3. Because the volume is fixed at 16 cubic inches, we know that \(16 = \pi r^2 h\text{.}\) Choosing to solve for \(h\text{,}\) we find that \(h = \frac{16}{\pi r^2}\text{.}\) We can then substitute this expression into the total cost formula in place of \(h\text{,}\) yielding

   \begin{align*} C(r) =\mathstrut\amp 2 \pi r^2 \cdot 0.027 + 2 \pi r \left( \frac{16}{\pi r^2} \right) \cdot 0.015\\ =\mathstrut\amp 0.054 \pi r^2 + \frac{0.48}{r}\text{.} \end{align*}

   We note that the only constraint on \(r\) is that \(r \gt 0\text{,}\) hence the domain of \(C\) is \((0, \infty) \text{.}\)

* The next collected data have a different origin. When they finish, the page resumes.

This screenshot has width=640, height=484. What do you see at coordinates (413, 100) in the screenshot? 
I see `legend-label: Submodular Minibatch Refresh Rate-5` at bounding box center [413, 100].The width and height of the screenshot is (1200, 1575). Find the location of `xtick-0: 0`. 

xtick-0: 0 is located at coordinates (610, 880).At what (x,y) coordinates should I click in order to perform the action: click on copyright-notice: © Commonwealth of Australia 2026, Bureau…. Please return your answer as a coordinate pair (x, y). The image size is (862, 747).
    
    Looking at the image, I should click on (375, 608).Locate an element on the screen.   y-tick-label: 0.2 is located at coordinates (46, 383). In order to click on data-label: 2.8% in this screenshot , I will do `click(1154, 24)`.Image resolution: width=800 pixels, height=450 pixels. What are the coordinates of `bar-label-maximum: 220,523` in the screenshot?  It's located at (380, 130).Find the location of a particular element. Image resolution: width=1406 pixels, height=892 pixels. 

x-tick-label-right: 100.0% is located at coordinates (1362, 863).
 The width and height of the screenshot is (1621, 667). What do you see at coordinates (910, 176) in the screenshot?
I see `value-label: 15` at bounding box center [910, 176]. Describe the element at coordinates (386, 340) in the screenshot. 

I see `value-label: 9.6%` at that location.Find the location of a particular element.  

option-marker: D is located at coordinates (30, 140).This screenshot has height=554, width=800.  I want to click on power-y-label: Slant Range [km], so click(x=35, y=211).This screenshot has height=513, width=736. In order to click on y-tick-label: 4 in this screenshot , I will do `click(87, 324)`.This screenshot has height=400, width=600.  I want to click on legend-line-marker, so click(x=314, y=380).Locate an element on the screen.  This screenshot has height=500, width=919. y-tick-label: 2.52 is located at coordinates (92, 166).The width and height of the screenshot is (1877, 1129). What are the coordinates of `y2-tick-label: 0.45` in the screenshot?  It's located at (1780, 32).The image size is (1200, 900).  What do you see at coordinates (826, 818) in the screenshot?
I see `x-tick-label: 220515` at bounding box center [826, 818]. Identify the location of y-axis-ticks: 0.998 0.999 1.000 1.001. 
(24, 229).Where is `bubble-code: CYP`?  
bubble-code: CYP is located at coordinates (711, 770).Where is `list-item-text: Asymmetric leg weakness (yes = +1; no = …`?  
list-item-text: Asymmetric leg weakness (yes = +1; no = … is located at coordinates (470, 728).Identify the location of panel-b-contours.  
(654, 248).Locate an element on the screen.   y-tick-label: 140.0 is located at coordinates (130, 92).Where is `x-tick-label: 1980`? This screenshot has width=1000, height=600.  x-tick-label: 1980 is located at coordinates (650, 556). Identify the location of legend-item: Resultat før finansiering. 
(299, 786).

4. To differentiate the cost function, we first recall that \(\frac1r=r^{-1}\) and then find

   \begin{align*} C'(r)=\mathstrut\amp 0.108\pi r-0.48r^{-2}\\ =\mathstrut\amp 0.108 \pi r - \frac{0.48}{r^2}\text{.} \end{align*}

   Note that \(C'(r)\) is undefined at \(r=0\text{,}\) but this point is not in the domain of \(C\text{,}\)⁷Here, we mean both that \(C(0)\) is undefined and that contextually we require \(r\gt0\) as discussed in (c). Because \(C(0)\) is undefined, \(0\) is not a true critical number of \(C\text{;}\) however, it is still a value at which the sign of \(C'\) can change, and we can only disregard it here because the contextual supposition that \(r\gt0\) stipulates that we need only find critical numbers on the interval \((0,\infty)\text{.}\) so we only need to consider critical numbers at which the derivative is zero. Hence we set \(C'(r) = 0\) and solve for \(r\text{,}\) finding that

   \begin{equation*} 0.108 \pi r = \frac{0.48}{r^2}\text{,} \end{equation*}

   so that \(r^3 = \frac{0.48}{0.108 \pi} \approx 1.415\text{,}\) from which it follows that \(r = \sqrt[3]{ \frac{0.48}{0.108 \pi} } \approx 1.123\) is the only critical number of \(C\text{.}\) At this point we can use either the first or second derivative test to justify that \(C\) has an absolute minimum at \(r = \sqrt[3]{ \frac{0.48}{0.108 \pi} }\text{.}\) We choose to use the second derivative test; note that \(C''(r) = 0.108 \pi + 0.96 \frac{1}{r^3}\text{,}\) which is always positive for \(r \gt 0\text{.}\) Thus \(C\) is always concave up on the relevant domain (\(r \gt 0\)), and consequently \(r = \sqrt[3]{ \frac{0.48}{0.108 \pi} } \approx 1.123\) is where the absolute minimum of \(C\) occurs. In addition, we note that since \(h = \frac{16}{\pi r^2}\text{,}\) the corresponding \(h\) value is \(h \approx 4.041\text{,}\) and the overall minimum value is \(C\left(\sqrt[3]{ \frac{0.48}{0.108 \pi} }\right) \approx 0.641\text{.}\)

   Thus a can with radius approximately \(1.123\) inches and height approximately \(4.041\) inches will be cheapest among all cans with a volume of \(16\) cubic inches. The cost of constructing a can with these dimensions is about \(\$0.641\text{,}\) or roughly \(64\) cents.